What is needed:
Copy the data below word for word, line by line, leaving out the pictures.

Records supplied:
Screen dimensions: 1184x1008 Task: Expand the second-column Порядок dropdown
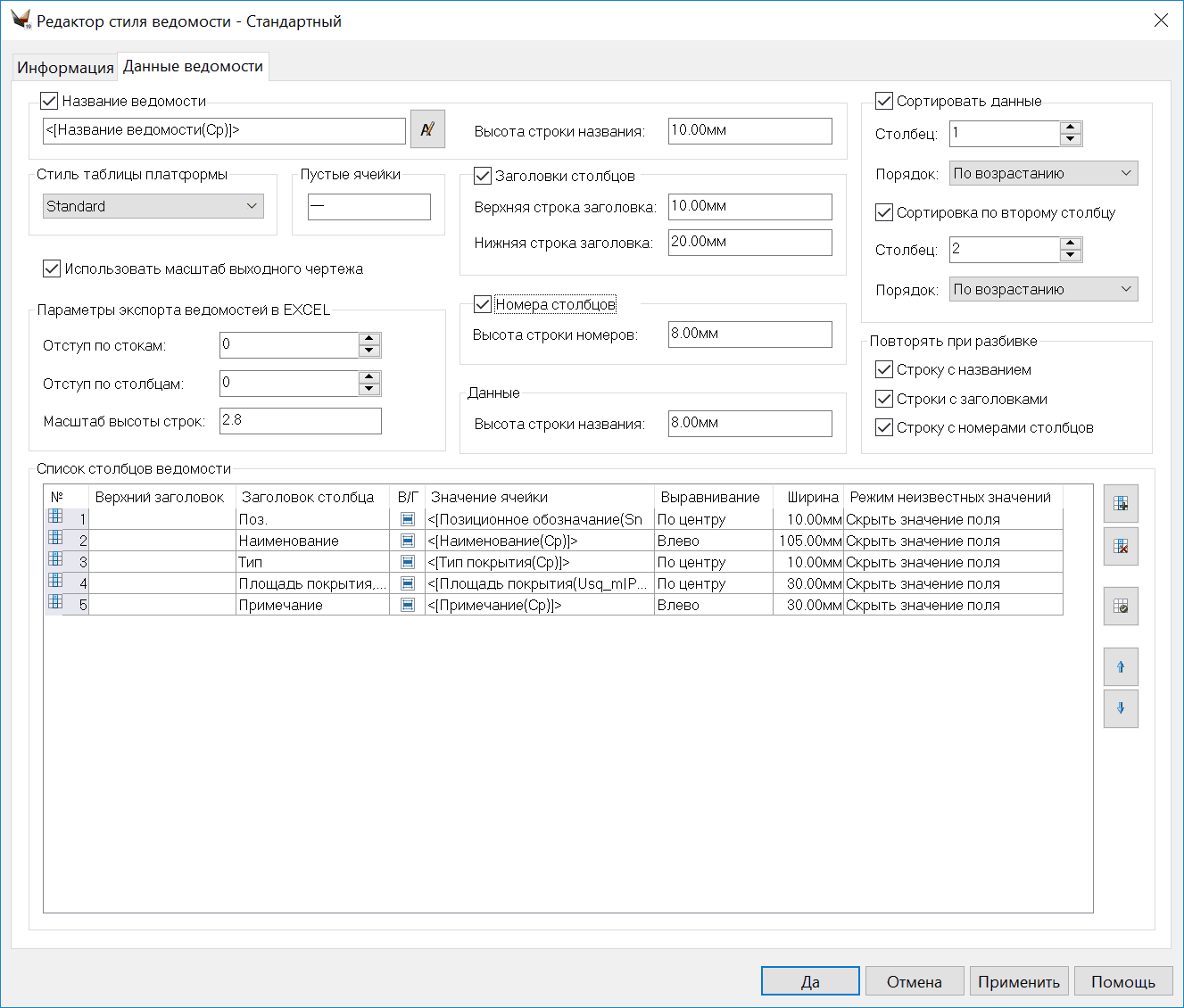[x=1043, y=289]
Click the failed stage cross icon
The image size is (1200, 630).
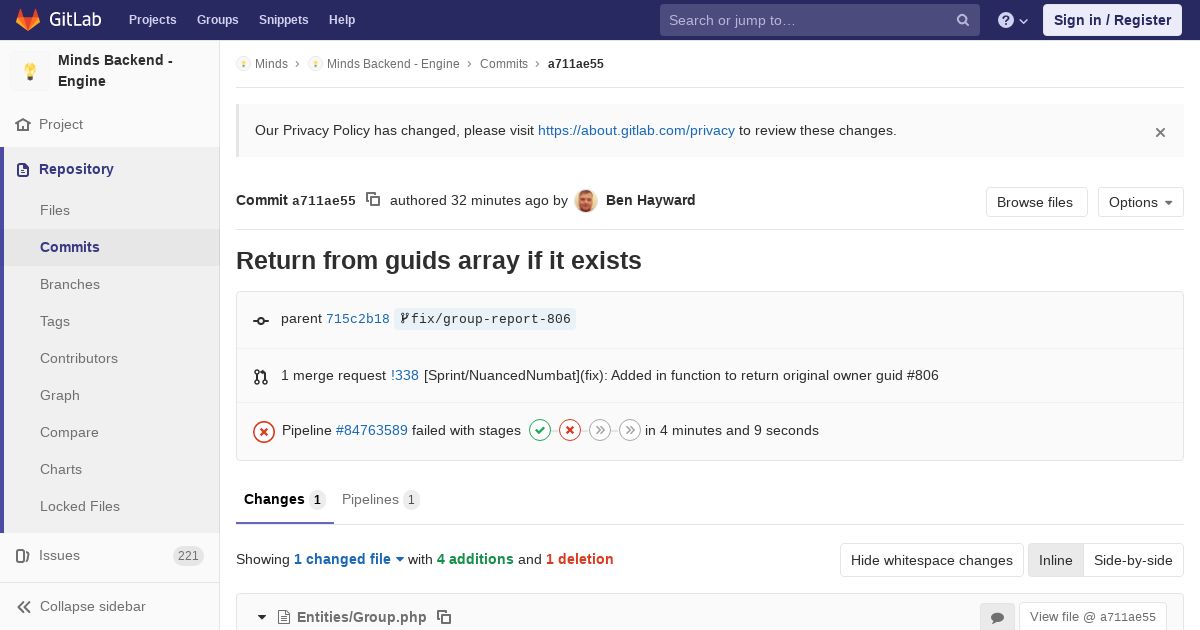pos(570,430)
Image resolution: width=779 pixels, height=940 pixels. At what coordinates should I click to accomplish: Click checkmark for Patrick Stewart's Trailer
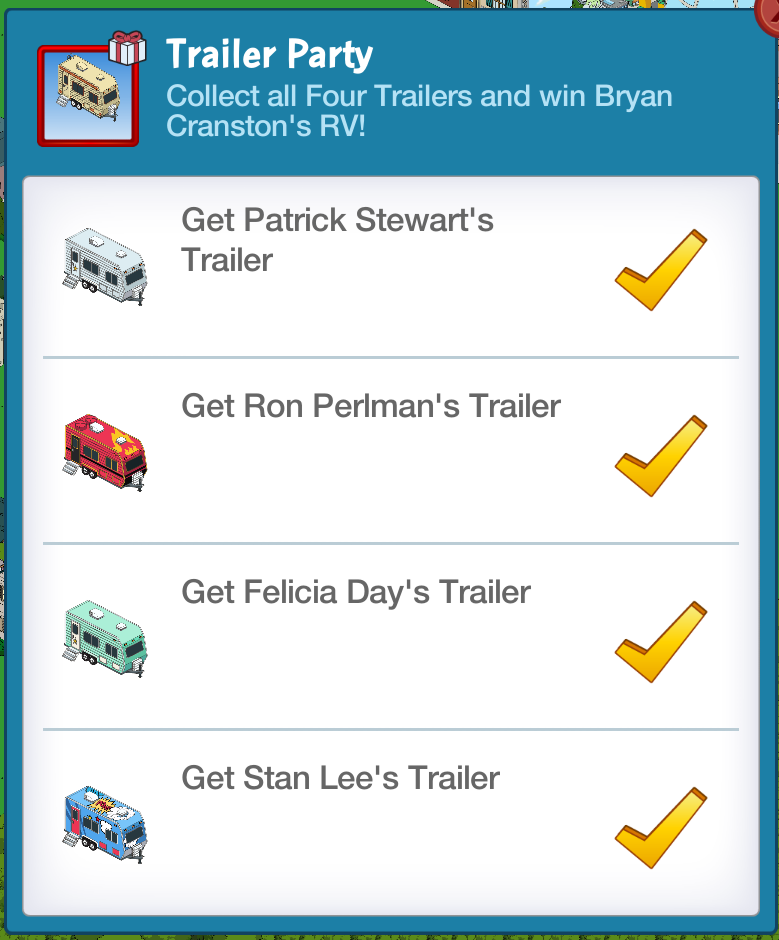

Finished task:
Screen dimensions: 1184x1008 Task: Expand the second-column Порядок dropdown
[x=1043, y=289]
Click the failed stage cross icon
The image size is (1200, 630).
pos(570,430)
Image resolution: width=779 pixels, height=940 pixels. At what coordinates should I click to accomplish: Click checkmark for Patrick Stewart's Trailer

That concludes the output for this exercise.